Craniosynostosis is a well recognized congenital skull condition that creates a distinct pattern of head shape malformations based on the cranial suture affected. The most common form of craniosynostosis affects the sagittal suture, the midline suture that runs between the anterior and posterior fontanelles. When it prematurely closes the head fails to grow normally in width and become elongated from front to back due to the push of the growing brain. The head shape falls under the name of scaphocephaly or boat-shaped head.
Sagittal craniosynotosis is typically treated in early infancy where removal of the closed suture and release and reshaping of the surrounding bone allows for a more normal head shape to develop. Every now and then I will run across a patient who has missed the opportunity to have the definitive craniofacial procedure as an infant for correction. As an adult it is thought that doing much of a head shape correction at an older age is not possible.
Case Study: This adult male presented with a classic severe scaphocephalic head shape that was clearly due to a congenital sagittal craniosynostosis origin. His 3D CT scan showed a very elongated head, a high sagittal crest and a very narrow parasagittal-temporal line shape.
The treatment plan was for as much occipital bone reduction as possible as well as a sagittal crest reduction. Measurements from the scan showed that an 8mm bone reduction was possible.
A large custom skull implant was designed to widen the top of his head as well as around the top of the back of his head.
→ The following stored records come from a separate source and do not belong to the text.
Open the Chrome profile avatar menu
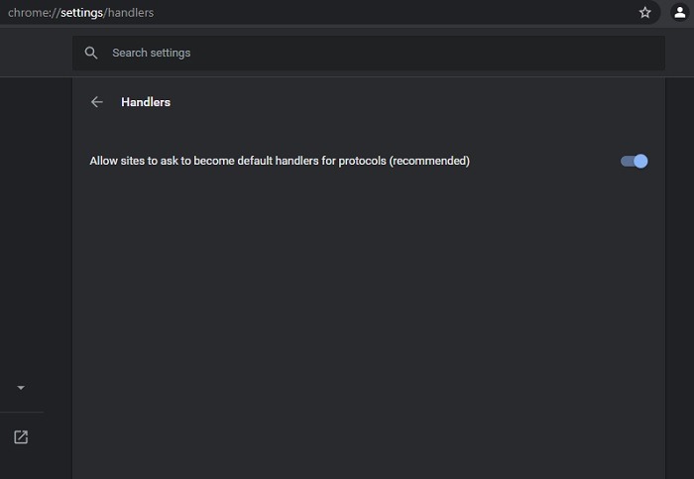This screenshot has width=694, height=479. (679, 13)
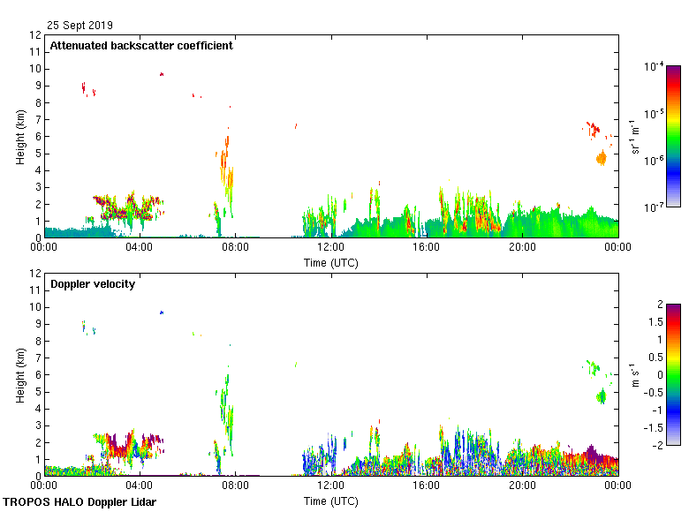The image size is (689, 512).
Task: Click the 12:00 tick under the backscatter plot
Action: pyautogui.click(x=331, y=248)
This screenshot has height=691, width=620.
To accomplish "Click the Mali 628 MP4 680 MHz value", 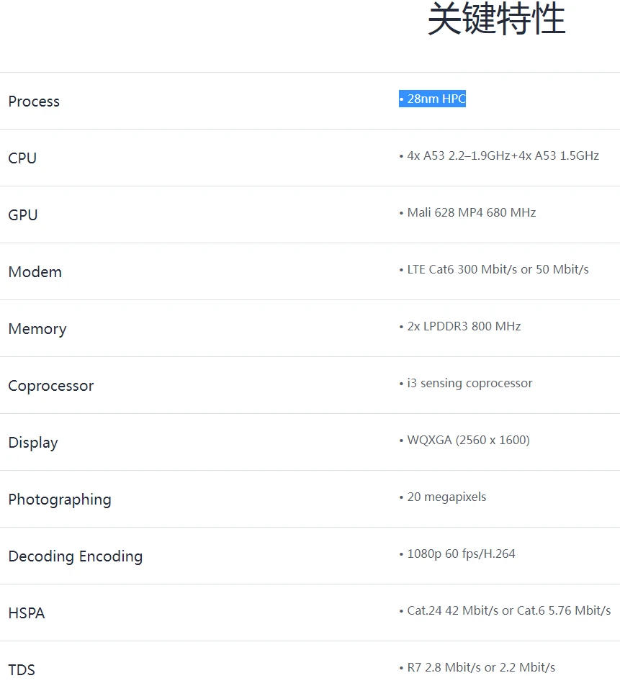I will click(x=467, y=213).
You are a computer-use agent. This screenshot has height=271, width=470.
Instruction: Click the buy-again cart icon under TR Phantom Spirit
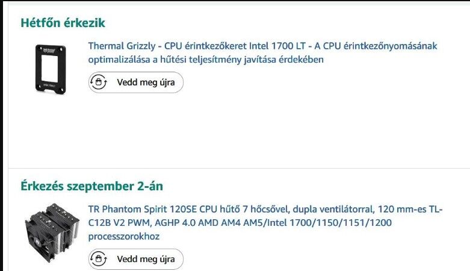[x=99, y=259]
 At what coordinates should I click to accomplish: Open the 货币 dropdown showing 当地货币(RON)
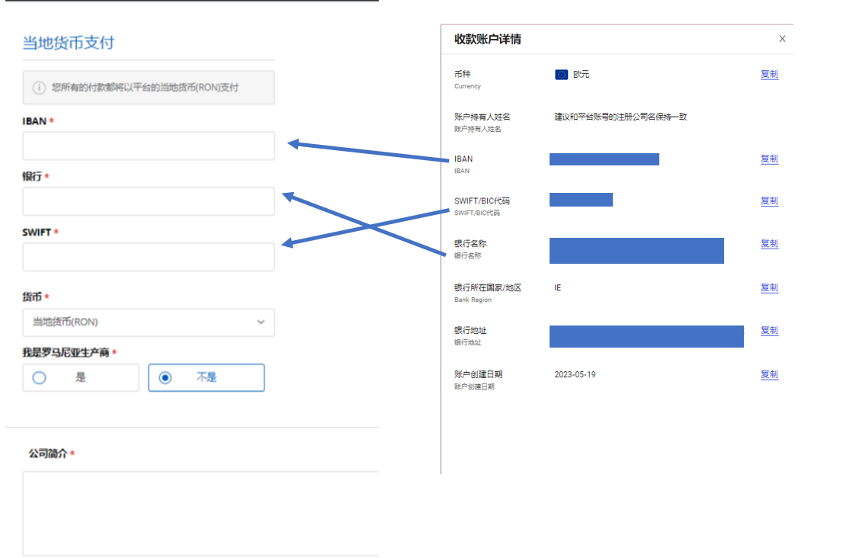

To keep the implant stable a very thin (1mm) thickness was kept in the design across the sagittal region. The total implant volume was 170ccs.
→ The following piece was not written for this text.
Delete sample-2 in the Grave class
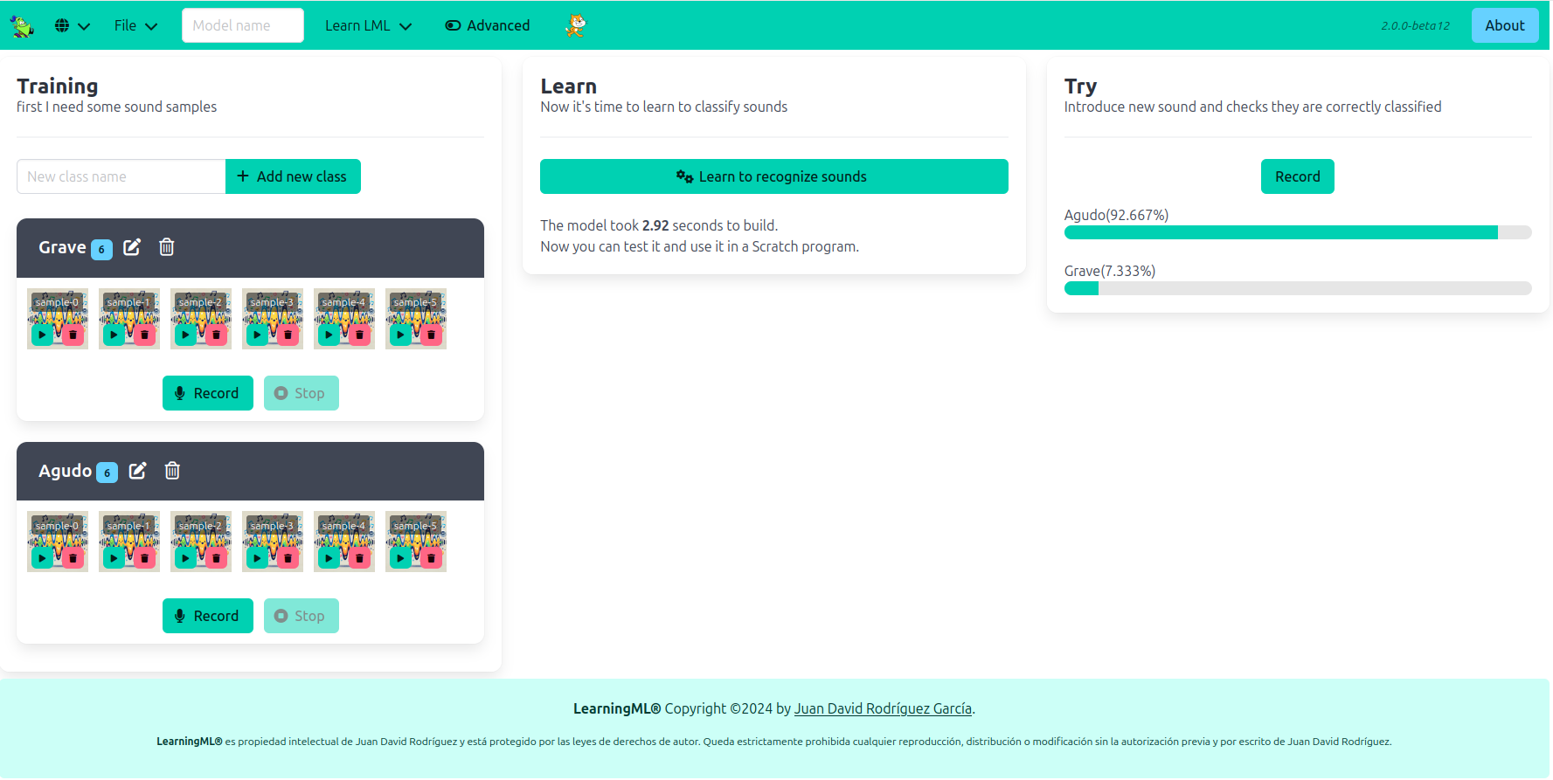Viewport: 1553px width, 780px height. (216, 335)
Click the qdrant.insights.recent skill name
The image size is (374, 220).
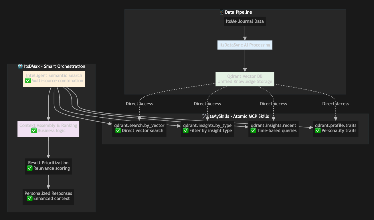[x=273, y=126]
Under general anesthesia the first part of the operation was done in the prone position through a full coronal scalp incision. (patient choice…he wanted a maximal result) The prominent occipital bone was reduced using a grid technique. The sagittal crest was buried in the 4 to 5mm range.
The custom skull implant was prepared by placing multiple 5mms perfusion holes and positioned as per the design. Two microscrews were placed above the occipital bone and the sides were sutured to the deep temporal fascia.
The scalp incision was temporally closed its staples over a drain and then he was repositioned into the supine position. The scalp was reopened and the front edge of the implant secured with screws.
The scalp incision was then formally closed over another drain and a two layer incisional closure done. A head dressing was applied.
When his drains were removed 4 days later his early result showed a major head reshaping transformation.
1) Untreated sagittal craniosynostosis results in a scaphocephalic head shape which is elongated from front to back and narrow from side to side.
2) Skull reshaping in an adult with a scaphocephalic shape requires a combination of occipital and sagittal bone reductions and parasagittal-parietal augmentations.
3) A custom skull implant for head widening can be put in through a partial or full coronal scalp incision.